The grief came creeping back in like a tide, slow and heavy. It always did when I thought of him. What he went through. What the Run did to him. He came back with a body intact but a spirit broken. He hadn’t placed above last place for a single trial, and somehow to the people who’d sent him, that became unforgivable.

The cruelest part of the Reclamation Run was how the rewards were structured. As long as all ten Challengers remained alive and competing, the resource prizes were tiered. First place earned a full year’s supply, enough to sustain an entire Collective. Second and third place still walked away with a meaningful share. Fourth and fifth got something, though it was barely enough to stretch. But sixth place and below? Typically nothing.

And that system only got harsher as competitors started to die off, which they always did. Fewer survivors meant fewer rewards. If only five were left standing, only the top three received anything at all.
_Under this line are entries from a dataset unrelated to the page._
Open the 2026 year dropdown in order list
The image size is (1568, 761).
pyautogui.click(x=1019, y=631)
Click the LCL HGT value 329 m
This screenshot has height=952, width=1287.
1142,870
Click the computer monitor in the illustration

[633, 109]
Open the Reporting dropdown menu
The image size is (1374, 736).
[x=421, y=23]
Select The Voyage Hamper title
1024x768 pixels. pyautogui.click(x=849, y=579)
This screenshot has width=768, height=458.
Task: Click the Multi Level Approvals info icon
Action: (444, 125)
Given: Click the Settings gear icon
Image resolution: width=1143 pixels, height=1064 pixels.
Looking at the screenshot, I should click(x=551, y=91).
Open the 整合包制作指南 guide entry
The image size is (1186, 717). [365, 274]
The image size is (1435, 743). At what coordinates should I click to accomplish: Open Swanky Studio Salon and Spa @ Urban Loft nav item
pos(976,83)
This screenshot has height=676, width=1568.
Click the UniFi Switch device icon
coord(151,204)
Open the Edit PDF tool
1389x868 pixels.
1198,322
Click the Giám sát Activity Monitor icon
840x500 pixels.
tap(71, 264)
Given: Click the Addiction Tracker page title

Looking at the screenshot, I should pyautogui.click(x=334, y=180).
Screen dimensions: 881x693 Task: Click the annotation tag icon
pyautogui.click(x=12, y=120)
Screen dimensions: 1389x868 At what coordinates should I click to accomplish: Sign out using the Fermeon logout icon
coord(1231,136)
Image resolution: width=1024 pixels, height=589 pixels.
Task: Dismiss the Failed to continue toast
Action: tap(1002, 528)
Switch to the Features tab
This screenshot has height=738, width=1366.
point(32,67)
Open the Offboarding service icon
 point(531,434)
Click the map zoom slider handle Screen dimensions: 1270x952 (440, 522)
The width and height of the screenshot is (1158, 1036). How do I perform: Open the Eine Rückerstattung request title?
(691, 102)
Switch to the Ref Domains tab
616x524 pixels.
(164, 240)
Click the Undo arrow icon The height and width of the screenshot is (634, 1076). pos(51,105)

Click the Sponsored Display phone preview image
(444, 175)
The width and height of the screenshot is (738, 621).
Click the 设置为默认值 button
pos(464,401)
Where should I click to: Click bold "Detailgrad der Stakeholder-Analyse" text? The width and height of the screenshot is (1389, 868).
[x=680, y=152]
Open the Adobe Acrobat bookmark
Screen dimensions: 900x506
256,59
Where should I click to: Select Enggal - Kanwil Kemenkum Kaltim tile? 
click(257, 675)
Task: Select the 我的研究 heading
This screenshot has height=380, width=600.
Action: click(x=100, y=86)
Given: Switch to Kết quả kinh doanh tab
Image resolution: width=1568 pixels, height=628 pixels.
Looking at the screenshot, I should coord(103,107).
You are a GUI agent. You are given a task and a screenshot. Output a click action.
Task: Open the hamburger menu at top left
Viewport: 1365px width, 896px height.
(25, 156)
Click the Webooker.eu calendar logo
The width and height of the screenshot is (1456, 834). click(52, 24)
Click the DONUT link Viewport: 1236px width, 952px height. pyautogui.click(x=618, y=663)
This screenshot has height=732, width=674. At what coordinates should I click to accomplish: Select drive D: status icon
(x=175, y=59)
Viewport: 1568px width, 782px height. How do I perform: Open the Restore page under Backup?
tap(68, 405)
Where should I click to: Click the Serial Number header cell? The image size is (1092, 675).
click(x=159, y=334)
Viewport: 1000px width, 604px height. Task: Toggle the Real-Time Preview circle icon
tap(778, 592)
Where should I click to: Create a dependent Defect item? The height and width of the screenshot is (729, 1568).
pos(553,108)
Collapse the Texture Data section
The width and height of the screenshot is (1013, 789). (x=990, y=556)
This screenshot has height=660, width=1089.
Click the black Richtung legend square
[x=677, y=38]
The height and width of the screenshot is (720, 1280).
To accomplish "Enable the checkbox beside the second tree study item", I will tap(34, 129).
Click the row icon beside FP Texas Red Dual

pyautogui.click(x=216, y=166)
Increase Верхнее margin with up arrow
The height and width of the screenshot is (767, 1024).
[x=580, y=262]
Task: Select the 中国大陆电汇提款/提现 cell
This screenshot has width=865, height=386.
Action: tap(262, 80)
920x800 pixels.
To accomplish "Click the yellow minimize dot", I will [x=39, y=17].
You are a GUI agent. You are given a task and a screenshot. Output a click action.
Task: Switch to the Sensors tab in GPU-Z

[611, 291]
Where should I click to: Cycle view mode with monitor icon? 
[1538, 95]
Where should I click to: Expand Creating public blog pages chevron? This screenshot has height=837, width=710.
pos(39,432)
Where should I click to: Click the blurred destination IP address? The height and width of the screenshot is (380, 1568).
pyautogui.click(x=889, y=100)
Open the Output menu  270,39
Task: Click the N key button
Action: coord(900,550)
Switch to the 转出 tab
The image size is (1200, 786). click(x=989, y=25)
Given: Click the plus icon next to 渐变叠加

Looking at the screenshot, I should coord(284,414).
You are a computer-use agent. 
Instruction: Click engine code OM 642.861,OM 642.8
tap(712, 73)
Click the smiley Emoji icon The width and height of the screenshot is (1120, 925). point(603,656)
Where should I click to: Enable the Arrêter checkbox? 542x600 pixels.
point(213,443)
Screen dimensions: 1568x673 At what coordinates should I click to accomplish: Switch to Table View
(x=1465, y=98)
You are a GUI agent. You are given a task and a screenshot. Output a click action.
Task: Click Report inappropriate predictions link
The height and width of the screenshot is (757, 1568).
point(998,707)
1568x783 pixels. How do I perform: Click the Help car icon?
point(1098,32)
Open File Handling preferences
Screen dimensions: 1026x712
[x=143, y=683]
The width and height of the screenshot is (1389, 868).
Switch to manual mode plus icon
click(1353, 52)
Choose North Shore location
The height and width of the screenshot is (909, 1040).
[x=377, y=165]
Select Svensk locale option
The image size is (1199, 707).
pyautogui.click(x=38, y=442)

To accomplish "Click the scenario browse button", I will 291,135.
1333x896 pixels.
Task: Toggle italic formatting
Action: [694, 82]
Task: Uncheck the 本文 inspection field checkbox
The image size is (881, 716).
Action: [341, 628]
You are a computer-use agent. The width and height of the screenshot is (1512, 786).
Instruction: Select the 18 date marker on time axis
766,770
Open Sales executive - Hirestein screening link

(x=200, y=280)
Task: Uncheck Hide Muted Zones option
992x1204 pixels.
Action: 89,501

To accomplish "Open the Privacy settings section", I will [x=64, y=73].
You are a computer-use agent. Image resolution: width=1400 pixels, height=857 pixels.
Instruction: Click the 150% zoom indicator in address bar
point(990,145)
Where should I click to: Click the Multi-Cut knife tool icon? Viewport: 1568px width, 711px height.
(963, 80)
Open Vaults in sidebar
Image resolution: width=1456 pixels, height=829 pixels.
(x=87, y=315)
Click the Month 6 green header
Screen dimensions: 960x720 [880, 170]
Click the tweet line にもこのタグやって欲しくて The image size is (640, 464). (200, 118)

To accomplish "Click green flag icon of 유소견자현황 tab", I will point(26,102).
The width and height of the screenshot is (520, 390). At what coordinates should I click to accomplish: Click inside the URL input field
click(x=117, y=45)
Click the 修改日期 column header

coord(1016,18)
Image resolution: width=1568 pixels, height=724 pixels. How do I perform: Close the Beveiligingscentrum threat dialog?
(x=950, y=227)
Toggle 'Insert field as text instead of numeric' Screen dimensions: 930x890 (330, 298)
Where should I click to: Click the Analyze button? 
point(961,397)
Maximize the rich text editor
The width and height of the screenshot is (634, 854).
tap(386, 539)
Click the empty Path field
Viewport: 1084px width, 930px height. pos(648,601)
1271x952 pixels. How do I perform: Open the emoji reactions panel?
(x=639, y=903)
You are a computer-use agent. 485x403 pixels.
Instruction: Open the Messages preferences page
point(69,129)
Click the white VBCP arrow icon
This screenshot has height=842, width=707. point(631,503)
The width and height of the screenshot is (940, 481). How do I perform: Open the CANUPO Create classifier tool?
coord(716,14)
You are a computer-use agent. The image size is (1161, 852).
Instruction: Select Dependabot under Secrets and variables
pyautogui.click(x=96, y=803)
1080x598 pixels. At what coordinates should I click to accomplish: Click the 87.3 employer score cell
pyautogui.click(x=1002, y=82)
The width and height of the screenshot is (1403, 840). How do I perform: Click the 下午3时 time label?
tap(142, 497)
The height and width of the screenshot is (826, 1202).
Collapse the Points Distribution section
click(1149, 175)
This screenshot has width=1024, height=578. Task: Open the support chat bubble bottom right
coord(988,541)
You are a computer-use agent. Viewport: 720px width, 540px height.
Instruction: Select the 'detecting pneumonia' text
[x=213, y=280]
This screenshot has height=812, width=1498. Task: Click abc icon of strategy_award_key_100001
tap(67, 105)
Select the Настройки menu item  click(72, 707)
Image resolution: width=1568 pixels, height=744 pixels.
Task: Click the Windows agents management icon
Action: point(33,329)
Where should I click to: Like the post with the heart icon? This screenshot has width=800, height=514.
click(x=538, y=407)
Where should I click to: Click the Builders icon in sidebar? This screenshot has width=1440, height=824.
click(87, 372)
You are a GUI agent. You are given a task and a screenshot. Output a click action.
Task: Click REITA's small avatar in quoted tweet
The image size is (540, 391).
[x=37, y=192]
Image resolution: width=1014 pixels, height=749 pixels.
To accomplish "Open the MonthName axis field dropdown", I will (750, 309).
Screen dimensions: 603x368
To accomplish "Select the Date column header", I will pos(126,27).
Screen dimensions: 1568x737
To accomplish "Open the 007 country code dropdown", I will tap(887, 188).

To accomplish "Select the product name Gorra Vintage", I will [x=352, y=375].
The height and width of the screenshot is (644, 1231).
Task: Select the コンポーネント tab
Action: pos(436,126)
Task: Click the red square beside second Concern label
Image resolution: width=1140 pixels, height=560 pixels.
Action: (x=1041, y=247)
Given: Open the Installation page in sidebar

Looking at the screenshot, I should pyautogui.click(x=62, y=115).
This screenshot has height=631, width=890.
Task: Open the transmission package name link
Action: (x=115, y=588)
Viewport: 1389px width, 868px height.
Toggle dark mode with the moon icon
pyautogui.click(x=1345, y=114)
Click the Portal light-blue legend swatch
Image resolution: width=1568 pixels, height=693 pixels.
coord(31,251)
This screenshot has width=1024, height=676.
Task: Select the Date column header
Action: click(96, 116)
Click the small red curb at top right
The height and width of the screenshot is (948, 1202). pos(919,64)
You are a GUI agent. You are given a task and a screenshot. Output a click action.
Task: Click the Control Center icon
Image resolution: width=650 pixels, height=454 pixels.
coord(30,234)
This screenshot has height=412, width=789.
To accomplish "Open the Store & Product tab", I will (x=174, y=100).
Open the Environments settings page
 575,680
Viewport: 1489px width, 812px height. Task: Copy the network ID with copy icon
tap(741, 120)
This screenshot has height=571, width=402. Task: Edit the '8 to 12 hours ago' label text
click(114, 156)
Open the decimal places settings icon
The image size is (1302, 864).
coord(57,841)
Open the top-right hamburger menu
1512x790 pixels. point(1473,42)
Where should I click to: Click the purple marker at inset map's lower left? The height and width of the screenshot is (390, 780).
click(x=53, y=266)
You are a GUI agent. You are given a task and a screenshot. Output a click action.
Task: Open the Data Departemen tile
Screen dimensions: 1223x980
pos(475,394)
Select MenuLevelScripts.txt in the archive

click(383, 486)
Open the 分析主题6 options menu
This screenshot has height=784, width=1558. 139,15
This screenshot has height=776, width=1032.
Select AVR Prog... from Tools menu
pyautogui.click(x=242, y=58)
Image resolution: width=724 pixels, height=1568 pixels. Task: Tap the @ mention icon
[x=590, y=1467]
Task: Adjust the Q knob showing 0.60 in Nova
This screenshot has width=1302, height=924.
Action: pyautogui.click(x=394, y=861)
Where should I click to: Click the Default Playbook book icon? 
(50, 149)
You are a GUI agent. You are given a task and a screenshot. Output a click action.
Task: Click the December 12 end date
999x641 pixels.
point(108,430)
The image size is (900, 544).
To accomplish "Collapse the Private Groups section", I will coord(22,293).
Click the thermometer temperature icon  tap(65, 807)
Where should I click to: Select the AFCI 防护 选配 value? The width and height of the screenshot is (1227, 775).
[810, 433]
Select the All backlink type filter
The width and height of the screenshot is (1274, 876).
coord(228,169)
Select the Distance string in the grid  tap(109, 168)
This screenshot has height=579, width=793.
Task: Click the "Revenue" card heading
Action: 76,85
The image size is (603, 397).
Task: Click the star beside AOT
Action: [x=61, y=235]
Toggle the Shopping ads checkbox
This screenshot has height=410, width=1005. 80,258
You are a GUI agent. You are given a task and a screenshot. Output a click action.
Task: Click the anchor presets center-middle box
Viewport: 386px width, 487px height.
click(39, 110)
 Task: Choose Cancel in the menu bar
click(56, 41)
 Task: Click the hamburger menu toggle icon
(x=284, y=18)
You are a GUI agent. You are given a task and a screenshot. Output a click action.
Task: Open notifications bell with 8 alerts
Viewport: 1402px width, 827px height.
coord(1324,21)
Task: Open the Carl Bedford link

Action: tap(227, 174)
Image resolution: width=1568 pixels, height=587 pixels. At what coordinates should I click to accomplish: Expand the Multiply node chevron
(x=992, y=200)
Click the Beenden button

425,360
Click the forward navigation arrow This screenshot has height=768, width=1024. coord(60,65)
Ava’s brother had been one of just three Challengers who made it out alive that year. He placed third in the last fewtrials. But with only three left, that also made him the last, and last place, no matter how brutal the odds or how hard the fight, meant going home empty-handed.

The night he got back to Canyon, they were waiting, people who had voted for him to die, then cheered for him. All of a sudden they hurled their hatred like knives. Night after night. At his door. At his name. The Collective that sentenced him to death didn’t welcome him home alive, they blamed him. As if failure to bring back resources meant he didn’t deserve to breathe.

The threats. The harassment. The utter isolation.

It was too much for him. And Ava. I saw the toll it was taking on them first hand. They both lost so much of themselves in those weeks following the Run.

He proved to me, in the most heartbreaking way, that survival wasn’t the same thing as freedom. That making it home didn’t mean you were safe.

Didn’t mean you were whole.

Didn’t mean you’d been spared.

Ezra nodded slowly, mulling that over. “You don’t have any other family that could look after your brother?”

I looked down at my drink and swallowed hard, thankful for the change in subject, but not all that comfortable with the newest line of questioning either. “Nope. It’s just the two of us.”

There was a beat of silence where my guilt felt suffocating. How could I just leave him like that? I hated myself. But then I tried to remind myself that I was doing this for him too. To get him the resources he needed. I guess both things could be true at once. I could be doing the right thing, and still hate myself for it.